Challenge 34: Streaming / chunked query execution at ontology-web scale

Created Updated

Crosswalker’s v0.1.4.5 streaming refactor handled IMPORT-side streaming: large CSVs are processed chunk-by-chunk into Tier 1 files. The QUERY side does NOT stream — plugin.queryClosure() runs a recursive CTE that materializes the entire result set in memory. At small-vault scale (current GRC bound) this is fine. At ontology-web scale (BioPortal: 700+ ontologies; UMLS: 3.5M concepts; OBO Foundry: hundreds × thousands), it isn’t.

The user’s specific concern: “How does merging scale chunk-by-chunk to not blow memory?” This is a streaming / iterative-merge concern that prior challenges never asked.

AssetWhat it gives us
v0.1.4.5 streaming refactorIMPORT-side streaming pattern
Tier 2 sqlite-wasm sidecarIn-memory database; OPFS-persisted; recursive CTE for closure
plugin.queryClosure()Currently materializes full closure in memory
Closure cacheLazy materialization; cached results don’t re-execute, but the cached result IS in memory

For each of the following, document the streaming model:

  • DuckDB out-of-core / OOC — spill-to-disk for result sets exceeding RAM
  • Polars streaming (https://docs.pola.rs/user-guide/concepts/streaming/) — lazy evaluation + chunked execution; pipeline operators
  • Apache DataFusion — chunked execution over Arrow record batches
  • Apache Arrow Flight — streaming protocol for analytical query results
  • Materialize — incremental view maintenance (results recompute only what changed)
  • Datomic — immutable indexes; queries iterate rather than materialize
  • ClickHouse — streaming aggregates over massive tables
  • CRDT-based DBs (Yjs, Automerge) — eventually-consistent merging
  • Iterator / generator patterns — JS / TS streaming idioms

For each: how does it compose with relational + graph + vector primitives? At what scale does it pay off?

2. Ontology-web specific streaming patterns

Section titled “2. Ontology-web specific streaming patterns”

Some queries don’t have a natural chunked execution.
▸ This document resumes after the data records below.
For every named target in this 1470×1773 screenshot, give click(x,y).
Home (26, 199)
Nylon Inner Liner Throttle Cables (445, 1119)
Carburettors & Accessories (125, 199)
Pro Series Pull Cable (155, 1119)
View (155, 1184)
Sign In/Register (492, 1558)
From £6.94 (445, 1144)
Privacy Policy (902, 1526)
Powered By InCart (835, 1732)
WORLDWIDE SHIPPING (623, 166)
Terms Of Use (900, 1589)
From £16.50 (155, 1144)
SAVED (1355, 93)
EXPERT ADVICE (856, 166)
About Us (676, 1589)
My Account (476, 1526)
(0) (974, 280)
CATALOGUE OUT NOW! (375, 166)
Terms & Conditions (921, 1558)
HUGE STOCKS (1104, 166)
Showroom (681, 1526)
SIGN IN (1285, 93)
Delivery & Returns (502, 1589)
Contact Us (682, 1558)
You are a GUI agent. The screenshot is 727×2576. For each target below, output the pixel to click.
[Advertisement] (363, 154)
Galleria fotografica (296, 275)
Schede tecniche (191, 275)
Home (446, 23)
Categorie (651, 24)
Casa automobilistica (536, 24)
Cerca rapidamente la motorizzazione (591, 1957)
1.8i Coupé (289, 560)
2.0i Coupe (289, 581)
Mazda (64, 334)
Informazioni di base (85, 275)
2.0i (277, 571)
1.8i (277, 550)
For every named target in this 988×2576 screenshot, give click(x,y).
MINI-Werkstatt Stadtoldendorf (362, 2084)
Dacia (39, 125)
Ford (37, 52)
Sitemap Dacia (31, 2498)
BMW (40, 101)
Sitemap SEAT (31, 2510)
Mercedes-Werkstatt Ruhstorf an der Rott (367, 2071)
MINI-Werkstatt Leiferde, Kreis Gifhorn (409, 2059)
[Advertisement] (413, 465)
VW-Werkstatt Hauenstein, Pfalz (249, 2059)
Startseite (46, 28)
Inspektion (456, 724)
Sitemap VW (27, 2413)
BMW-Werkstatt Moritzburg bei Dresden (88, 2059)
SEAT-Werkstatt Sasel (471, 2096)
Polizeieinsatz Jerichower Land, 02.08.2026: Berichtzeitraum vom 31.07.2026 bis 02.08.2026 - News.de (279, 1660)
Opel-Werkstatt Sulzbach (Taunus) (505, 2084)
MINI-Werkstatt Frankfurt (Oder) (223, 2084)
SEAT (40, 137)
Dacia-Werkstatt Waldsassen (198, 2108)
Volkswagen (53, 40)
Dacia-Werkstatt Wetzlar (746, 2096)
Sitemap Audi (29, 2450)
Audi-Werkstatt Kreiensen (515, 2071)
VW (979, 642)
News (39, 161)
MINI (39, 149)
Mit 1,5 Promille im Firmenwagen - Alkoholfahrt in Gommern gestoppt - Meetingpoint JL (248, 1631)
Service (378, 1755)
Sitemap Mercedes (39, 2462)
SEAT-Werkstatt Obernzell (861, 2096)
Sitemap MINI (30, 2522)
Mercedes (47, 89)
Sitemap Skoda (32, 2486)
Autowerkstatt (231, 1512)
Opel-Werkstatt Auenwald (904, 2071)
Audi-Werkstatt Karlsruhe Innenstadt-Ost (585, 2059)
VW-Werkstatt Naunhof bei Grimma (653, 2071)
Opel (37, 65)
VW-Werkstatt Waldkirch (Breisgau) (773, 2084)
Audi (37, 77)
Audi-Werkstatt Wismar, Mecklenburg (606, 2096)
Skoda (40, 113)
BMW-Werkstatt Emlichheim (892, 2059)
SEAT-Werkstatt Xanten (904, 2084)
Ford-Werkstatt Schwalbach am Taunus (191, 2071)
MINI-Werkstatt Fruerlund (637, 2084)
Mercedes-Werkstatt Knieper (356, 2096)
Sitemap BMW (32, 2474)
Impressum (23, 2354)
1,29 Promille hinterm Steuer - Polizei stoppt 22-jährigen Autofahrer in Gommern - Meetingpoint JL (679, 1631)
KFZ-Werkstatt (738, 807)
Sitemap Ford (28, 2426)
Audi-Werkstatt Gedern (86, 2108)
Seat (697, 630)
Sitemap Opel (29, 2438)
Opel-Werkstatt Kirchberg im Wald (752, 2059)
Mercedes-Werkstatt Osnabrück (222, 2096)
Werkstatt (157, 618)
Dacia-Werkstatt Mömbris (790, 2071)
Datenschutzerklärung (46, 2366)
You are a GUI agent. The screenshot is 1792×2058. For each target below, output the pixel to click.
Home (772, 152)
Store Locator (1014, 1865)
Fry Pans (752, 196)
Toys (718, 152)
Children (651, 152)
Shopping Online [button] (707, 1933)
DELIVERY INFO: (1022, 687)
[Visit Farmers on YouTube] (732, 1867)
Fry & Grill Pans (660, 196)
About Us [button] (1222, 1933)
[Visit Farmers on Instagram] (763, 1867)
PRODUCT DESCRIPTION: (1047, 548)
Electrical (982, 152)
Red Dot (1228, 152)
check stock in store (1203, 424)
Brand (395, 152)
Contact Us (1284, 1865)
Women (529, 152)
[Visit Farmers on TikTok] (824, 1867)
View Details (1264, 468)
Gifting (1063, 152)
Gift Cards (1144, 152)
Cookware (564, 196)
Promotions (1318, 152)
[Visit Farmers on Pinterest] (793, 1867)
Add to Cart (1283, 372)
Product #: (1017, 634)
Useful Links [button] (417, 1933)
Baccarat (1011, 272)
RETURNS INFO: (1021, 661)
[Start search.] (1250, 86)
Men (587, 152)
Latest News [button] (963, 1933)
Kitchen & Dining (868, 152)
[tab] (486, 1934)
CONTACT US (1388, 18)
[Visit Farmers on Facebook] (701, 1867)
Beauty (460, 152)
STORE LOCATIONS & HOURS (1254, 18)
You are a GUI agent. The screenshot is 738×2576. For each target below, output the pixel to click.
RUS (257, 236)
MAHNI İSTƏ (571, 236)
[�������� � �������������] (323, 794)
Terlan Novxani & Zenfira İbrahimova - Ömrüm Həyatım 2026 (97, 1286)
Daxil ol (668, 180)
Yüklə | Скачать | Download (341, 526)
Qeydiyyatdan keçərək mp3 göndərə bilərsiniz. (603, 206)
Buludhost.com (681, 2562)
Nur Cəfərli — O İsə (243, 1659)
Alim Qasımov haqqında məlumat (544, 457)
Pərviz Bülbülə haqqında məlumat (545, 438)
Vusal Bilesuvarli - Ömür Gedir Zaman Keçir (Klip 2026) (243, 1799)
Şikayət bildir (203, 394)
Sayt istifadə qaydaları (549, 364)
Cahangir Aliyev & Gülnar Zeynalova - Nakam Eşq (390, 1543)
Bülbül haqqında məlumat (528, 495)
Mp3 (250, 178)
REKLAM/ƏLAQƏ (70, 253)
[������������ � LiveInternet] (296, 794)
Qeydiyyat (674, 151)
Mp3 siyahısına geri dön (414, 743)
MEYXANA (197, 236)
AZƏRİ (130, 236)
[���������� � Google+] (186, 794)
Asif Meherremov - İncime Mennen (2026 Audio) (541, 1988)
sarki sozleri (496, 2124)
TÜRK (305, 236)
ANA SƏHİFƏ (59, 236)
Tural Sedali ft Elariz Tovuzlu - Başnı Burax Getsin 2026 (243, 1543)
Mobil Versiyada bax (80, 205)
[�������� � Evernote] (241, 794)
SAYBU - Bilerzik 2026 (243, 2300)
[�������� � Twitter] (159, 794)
Specifically:

  • Closure (transitive reachability) — depth-first vs breadth-first; can it stream incrementally as the frontier expands?
  • Pivot — group-by-two-axes; does it require materializing the full input or can it stream by pre-sorting?
  • Anti-join — “X without Y” — needs both sides; can it stream by hashing?
  • Multi-ontology join — joining concepts across 5+ ontologies; can it stream by ontology?

For each query primitive, characterize: streamable? requires-buffer? requires-materialization?

3. Crosswalker-specific streaming patterns

Section titled “3. Crosswalker-specific streaming patterns”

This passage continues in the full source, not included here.